Recently, I had the idea that some AI service could connect to my Drive and help me quickly organize it with a few clicks. Then I remembered my Drive includes things like my house deed, a copy of my will, and my LLC business details, and suddenly giving a random third-party company broad access to my personal data felt like too much to bear.
So here we are. My Drive is still messy, and my subscriptions are still multiplying. Joy. I sure do love that in this economy.
Can ‘Organize My Files’ declutter my Drive?
But today I spotted a quiet little launch from Google: its “Organize My Files” feature is now available. Can Gemini actually, truly help me declutter, organize, and simplify my Drive now? Apparently, it uses Gemini AI to suggest moving loose files in Drive into existing folders or creating new folders for related files. And I get to review everything before anything moves.
If this works, maybe one day I can move my data out of Drive and cancel my Google AI Pro plan for good. Maybe. One day.
How Organize My Files works
What you’ll need: A Google account with a messy-as-hell Drive. Oh, and Google’s “Organize My Files” feature is currently limited to Google Workspace and Google AI subscribers. Workspace smart features must also be enabled for it to appear in Drive.
Elyse Betters Picaro / ZDNET
Look toward the top of the file and folder list in My Drive for a new button called “Suggest File Moves.” Google said it will appear in My Drive as well as in parent folders in Drive.
Clicking Suggest File Moves opens a new Organize My Files window, where Gemini will begin analyzing loose files and suggesting ways to clean them up.
It’s time to use the checkboxes to select or deselect any file or folder that Gemini served up.
Also, if a suggested folder name is weird, just rename it. Check destinations for folders, too. If they aren’t right, change the target. Once the suggestions do look right and you’re happy, approve the changes.

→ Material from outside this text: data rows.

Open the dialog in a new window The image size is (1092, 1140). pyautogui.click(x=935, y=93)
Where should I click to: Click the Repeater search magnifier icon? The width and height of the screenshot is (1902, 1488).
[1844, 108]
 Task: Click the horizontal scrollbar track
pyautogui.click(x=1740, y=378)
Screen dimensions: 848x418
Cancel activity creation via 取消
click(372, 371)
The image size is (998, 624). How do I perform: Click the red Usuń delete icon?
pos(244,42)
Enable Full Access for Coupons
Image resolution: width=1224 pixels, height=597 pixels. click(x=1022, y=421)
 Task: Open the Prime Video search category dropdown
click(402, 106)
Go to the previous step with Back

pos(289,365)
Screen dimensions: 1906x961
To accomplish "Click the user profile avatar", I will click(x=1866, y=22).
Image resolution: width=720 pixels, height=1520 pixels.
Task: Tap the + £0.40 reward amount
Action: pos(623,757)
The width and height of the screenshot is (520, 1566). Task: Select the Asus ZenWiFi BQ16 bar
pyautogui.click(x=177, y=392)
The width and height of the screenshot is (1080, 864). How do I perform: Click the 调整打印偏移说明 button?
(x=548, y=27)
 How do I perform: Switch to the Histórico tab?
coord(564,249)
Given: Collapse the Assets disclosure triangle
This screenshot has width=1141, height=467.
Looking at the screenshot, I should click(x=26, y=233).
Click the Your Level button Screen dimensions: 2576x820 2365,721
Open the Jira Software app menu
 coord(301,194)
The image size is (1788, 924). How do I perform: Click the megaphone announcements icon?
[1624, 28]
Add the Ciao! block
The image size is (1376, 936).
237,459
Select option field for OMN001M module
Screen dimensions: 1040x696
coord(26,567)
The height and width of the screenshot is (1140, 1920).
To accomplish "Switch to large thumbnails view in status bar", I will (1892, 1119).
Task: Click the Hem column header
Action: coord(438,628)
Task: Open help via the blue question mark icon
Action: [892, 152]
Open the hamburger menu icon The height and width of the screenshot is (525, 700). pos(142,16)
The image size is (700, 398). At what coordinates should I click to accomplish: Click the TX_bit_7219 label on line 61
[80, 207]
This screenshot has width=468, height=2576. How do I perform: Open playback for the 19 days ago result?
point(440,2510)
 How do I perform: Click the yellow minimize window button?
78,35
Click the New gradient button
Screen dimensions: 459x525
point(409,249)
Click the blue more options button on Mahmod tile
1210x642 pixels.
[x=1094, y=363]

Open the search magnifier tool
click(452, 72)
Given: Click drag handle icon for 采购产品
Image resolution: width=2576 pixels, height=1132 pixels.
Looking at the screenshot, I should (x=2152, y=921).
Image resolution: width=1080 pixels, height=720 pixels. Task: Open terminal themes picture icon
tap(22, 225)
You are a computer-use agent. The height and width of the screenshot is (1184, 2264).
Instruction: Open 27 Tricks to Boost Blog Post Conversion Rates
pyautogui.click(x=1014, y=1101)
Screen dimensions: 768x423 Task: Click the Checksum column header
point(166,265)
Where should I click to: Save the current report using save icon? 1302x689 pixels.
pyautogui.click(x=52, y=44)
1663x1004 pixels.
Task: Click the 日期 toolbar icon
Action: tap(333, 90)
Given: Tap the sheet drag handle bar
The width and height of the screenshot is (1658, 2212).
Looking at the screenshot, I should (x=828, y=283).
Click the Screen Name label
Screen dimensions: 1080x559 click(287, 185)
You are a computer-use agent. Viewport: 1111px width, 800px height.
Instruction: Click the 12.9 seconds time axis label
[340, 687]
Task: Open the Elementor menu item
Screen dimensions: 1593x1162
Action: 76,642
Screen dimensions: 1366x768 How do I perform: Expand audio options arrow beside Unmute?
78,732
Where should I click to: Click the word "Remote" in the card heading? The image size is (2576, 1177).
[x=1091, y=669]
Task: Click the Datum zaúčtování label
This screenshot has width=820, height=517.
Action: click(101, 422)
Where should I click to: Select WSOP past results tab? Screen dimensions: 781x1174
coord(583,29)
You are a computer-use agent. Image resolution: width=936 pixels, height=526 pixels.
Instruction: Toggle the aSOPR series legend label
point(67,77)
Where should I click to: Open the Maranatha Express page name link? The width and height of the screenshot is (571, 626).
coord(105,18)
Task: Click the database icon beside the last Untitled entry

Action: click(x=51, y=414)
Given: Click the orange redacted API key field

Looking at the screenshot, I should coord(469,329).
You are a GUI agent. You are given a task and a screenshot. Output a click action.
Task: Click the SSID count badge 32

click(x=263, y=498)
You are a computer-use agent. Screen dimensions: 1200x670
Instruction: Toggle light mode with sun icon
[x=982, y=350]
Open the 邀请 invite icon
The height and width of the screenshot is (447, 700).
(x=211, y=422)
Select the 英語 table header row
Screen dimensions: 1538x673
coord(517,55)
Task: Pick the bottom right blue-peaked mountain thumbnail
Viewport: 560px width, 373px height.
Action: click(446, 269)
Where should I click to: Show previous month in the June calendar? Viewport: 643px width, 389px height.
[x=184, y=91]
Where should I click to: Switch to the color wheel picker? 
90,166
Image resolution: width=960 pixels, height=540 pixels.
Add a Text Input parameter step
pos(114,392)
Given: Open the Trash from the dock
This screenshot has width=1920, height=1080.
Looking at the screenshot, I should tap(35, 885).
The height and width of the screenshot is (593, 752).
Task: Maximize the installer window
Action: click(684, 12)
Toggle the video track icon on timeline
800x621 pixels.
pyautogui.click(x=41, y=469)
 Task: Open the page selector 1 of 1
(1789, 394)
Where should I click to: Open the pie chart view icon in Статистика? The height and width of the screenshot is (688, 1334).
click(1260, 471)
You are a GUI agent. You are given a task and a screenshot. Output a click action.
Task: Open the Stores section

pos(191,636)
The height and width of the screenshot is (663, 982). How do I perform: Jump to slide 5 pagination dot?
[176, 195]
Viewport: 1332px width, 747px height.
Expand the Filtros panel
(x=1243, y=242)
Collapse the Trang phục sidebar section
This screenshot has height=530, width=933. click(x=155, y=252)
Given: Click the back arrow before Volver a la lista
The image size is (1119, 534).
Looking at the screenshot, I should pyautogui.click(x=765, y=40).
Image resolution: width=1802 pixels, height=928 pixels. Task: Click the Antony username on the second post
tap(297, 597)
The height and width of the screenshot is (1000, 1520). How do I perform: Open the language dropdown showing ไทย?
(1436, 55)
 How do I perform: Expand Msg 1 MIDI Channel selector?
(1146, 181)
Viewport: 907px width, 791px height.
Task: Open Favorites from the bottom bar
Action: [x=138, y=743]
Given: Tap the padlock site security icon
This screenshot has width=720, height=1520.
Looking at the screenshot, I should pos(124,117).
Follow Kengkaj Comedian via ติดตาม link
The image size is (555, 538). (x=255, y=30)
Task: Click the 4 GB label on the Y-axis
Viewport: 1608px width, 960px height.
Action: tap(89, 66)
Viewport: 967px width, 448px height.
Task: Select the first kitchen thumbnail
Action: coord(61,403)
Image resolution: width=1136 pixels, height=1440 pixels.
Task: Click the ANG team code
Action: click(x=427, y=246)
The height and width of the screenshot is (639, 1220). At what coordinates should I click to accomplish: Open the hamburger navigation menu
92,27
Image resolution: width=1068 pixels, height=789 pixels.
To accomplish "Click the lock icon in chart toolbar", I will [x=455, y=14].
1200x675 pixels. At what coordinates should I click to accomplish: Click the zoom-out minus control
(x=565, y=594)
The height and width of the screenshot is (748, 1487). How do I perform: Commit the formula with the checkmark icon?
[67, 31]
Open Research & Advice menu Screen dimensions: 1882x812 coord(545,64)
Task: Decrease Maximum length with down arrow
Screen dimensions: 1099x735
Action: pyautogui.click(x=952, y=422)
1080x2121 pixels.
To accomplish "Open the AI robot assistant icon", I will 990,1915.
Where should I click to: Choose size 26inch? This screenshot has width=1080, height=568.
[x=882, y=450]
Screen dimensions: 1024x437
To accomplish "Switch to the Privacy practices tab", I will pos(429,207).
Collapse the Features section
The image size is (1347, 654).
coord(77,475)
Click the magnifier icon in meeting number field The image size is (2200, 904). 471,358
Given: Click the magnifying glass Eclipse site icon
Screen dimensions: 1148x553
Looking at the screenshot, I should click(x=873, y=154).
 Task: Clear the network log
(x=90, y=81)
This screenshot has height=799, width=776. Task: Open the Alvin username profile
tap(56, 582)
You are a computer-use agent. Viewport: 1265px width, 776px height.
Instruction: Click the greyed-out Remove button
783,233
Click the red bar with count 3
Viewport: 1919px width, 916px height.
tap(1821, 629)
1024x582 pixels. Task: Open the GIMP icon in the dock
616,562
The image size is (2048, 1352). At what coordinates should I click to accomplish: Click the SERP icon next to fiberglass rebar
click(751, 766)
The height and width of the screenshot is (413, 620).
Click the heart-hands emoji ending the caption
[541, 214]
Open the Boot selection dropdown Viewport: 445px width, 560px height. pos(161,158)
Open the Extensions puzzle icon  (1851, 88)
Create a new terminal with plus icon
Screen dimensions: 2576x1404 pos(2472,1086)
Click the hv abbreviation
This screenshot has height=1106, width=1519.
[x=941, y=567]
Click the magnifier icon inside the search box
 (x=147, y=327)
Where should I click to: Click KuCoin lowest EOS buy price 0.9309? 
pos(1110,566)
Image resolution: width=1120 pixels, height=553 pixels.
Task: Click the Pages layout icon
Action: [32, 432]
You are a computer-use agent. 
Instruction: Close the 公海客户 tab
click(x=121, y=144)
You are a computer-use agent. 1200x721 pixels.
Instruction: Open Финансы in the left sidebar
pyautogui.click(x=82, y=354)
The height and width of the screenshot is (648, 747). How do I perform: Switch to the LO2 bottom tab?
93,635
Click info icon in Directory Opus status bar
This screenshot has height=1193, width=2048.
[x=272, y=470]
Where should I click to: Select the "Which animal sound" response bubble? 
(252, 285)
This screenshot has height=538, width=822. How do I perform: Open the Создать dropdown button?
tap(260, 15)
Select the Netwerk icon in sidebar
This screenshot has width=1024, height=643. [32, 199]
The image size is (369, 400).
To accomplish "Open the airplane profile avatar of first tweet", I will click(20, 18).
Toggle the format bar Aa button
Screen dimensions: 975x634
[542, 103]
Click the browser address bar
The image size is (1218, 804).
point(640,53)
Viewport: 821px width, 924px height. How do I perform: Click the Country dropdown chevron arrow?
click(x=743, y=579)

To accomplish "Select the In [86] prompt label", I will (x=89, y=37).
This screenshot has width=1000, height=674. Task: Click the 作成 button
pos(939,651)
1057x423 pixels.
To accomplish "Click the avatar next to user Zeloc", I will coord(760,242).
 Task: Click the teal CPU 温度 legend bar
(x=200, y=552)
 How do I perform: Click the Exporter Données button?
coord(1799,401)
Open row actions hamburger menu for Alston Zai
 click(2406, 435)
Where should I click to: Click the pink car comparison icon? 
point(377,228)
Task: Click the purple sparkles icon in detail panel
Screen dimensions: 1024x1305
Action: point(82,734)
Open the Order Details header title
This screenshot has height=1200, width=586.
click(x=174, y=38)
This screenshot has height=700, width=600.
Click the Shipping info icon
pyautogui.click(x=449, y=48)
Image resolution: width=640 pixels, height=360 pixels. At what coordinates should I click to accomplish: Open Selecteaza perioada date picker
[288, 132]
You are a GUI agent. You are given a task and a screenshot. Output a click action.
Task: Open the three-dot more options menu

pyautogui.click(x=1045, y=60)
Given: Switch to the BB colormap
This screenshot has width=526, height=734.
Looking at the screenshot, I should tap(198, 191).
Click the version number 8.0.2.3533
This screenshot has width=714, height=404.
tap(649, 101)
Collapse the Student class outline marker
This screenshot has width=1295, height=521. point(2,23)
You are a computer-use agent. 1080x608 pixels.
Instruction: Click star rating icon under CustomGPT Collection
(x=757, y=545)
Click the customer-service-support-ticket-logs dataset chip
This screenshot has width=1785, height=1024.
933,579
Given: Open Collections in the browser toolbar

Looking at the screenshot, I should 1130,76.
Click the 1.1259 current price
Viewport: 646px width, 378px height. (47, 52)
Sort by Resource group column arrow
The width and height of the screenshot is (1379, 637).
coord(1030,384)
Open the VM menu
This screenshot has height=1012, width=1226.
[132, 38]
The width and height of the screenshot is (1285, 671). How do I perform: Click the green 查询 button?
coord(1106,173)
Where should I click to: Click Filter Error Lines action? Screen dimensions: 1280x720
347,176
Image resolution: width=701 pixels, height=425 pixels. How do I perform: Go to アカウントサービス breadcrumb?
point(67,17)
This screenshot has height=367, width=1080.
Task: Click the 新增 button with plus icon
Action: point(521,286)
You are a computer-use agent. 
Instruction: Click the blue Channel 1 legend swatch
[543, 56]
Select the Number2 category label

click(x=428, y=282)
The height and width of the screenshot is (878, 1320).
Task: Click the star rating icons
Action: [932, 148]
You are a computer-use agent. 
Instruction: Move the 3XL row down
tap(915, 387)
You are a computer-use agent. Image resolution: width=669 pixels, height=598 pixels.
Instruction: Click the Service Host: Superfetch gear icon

Gemini will then perform the file or folder moves in one batch and return to My Drive.
After all that, Gemini suggested 19 moves for me. Nineteen. And it mostly surfaced recent files I had created or uploaded.
Some of the suggestions made sense. Gemini wanted to move my resume and a couple of resumes I had helped family members create into an existing resume folder. It also suggested creating a new Family and Real Estate folder for house deed documents, plus a Travel Planning folder for upcoming summer trip itineraries I have stored in Drive. But one of the files it grouped under Travel Planning was literally called “Delete,” because it’s a doc I want to delete. Gemini did not realize that, nor did it suggest deleting it.
To be clear, I have hundreds of gigabytes of data and years of clutter sitting in Google Drive.
Still, I approved the changes Gemini recommended. For the heck of it, I ran the tool again. In about 30 seconds, it suggested the same thing: the same file moves, the same new folders, and the same changes it had just made. This feels half-baked.
It’s not at all the sweeping cleanup assistant for Drive that I was hoping for and need. Maybe it will get better over time. It did just come out of beta, and it’s possible Google will improve how Gemini scans Drive, prioritizes older files, recognizes obvious trash, and surfaces deeper organization suggestions. I just don’t want to have to click it 500 times, hoping it finds something new each time.
Looks like I’m still stuck with a messy Drive and a $20 AI Pro subscription… for now.